Inconsistent reasoning and lack of multi-modal grounding: Models frequently fail to maintain coherent or invariant answers across logically equivalent formats or maintain consistent belief updates across conversational turns or narrative windows (Kim et al., 2023, Bortoletto et al., 5 Sep 2025).

6. Testbeds for Rich Narrative and Contextual ToM

Cutting-edge evaluations have introduced large-scale, context-rich ToM testbeds:

OpenToM and CharToM: OpenToM uses long, human-revised, personality-anchored narratives with diverse, finely annotated question types to approximate the depth of real-world ToM, showing stark deficits in LLM tracking of psychological and norm-based beliefs (Xu et al., 2024). CharToM leverages classic novel texts, showing that both humans and LLMs perform better with increased global narrative context, but that humans outperform LLMs even when the latter have had access to entire works during pretraining—highlighting fundamental limitations in current ToM reasoning (Zhou et al., 3 Jan 2025).
ToMBench and derivatives: ToMBench presents a systematically constructed, contamination-controlled, multi-task assessment suite measuring 31 fine-grained social-cognitive abilities. High-parameter LLMs achieve strong but still subhuman accuracy, with largest deficits in scalar implicature, second-order beliefs, knowledge-pretend links, and story-level logical coherence (Chen et al., 2024, Thiyagarajan et al., 11 Jun 2025).

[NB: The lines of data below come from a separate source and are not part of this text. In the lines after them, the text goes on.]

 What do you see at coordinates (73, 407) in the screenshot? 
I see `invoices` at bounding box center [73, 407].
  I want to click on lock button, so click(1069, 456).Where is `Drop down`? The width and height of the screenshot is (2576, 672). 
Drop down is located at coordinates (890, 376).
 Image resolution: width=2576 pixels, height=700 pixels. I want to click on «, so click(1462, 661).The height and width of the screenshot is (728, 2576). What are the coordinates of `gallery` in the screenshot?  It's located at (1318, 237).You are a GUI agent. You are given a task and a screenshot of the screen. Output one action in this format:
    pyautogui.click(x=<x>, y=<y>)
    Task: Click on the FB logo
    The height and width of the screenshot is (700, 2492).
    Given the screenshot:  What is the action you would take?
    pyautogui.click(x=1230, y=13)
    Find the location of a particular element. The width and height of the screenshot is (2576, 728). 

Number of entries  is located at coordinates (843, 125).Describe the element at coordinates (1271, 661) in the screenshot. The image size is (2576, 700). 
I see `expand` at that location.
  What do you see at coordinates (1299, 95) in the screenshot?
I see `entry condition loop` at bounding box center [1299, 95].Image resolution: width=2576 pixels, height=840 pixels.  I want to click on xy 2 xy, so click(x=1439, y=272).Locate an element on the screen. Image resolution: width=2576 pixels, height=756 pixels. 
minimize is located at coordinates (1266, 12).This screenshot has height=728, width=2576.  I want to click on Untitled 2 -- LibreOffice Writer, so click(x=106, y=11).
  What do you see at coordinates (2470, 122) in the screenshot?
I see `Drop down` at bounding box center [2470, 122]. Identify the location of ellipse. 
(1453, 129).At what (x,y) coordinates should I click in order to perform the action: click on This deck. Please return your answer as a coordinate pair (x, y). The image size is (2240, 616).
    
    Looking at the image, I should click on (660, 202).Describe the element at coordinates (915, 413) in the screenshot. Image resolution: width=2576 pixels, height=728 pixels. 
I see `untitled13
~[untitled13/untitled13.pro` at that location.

7. Future Directions and Methodological Recommendations

Best practices for rigorous ToM test development include:

Multi-format, multi-perspective, and multi-modal designs: Use of diverse narrative, conversational, visual, and action-based question formats avoids overfitting to narrow linguistic patterns (Li et al., 17 Jun 2025, Fan et al., 29 Jun 2025, Mukherjee et al., 2024).
Explicit benchmarking of higher-order, multi-agent, and dynamic ToM: Recursive, adversarial, and dialogue-based settings ensure that models cannot rely on default assumptions or single-shot inference (He et al., 2023, Yu et al., 28 Feb 2025).
Fine-grained error annotation: Systematic attribution of errors—e.g., recursion truncation, temporal order confusion, entity mis-tracking, reliance on heuristics (recency, surface overlap)—informs both training and architectural innovations (Nickel et al., 2024, Getachew et al., 23 Jun 2025).
Psychometric sophistication: Exploratory and confirmatory factor analysis, as in experimental ToM batteries (e.g., RPS-game analyses), clarifies latent structure and cross-domain influences among cognitive, spatial, and emotional ToM capacities (Nguyen et al., 7 Nov 2025).
Human-comparative, explainability-focused evaluation: Inclusion of human baselines (e.g., adult or child, with/without narrative exposure) and internal mechanism analysis via attention or prompt decomposition benchmarks model advances on robust, explanatory grounds (Li et al., 17 Jun 2025, Duijn et al., 2023).

Across all lines of research, the persistent performance gap relative to humans—especially on tasks requiring dynamic, multi-modal, or group-level inference—underscores the need for richer architectures, new training regimes, and principled, scalable benchmarks to advance machine Theory of Mind.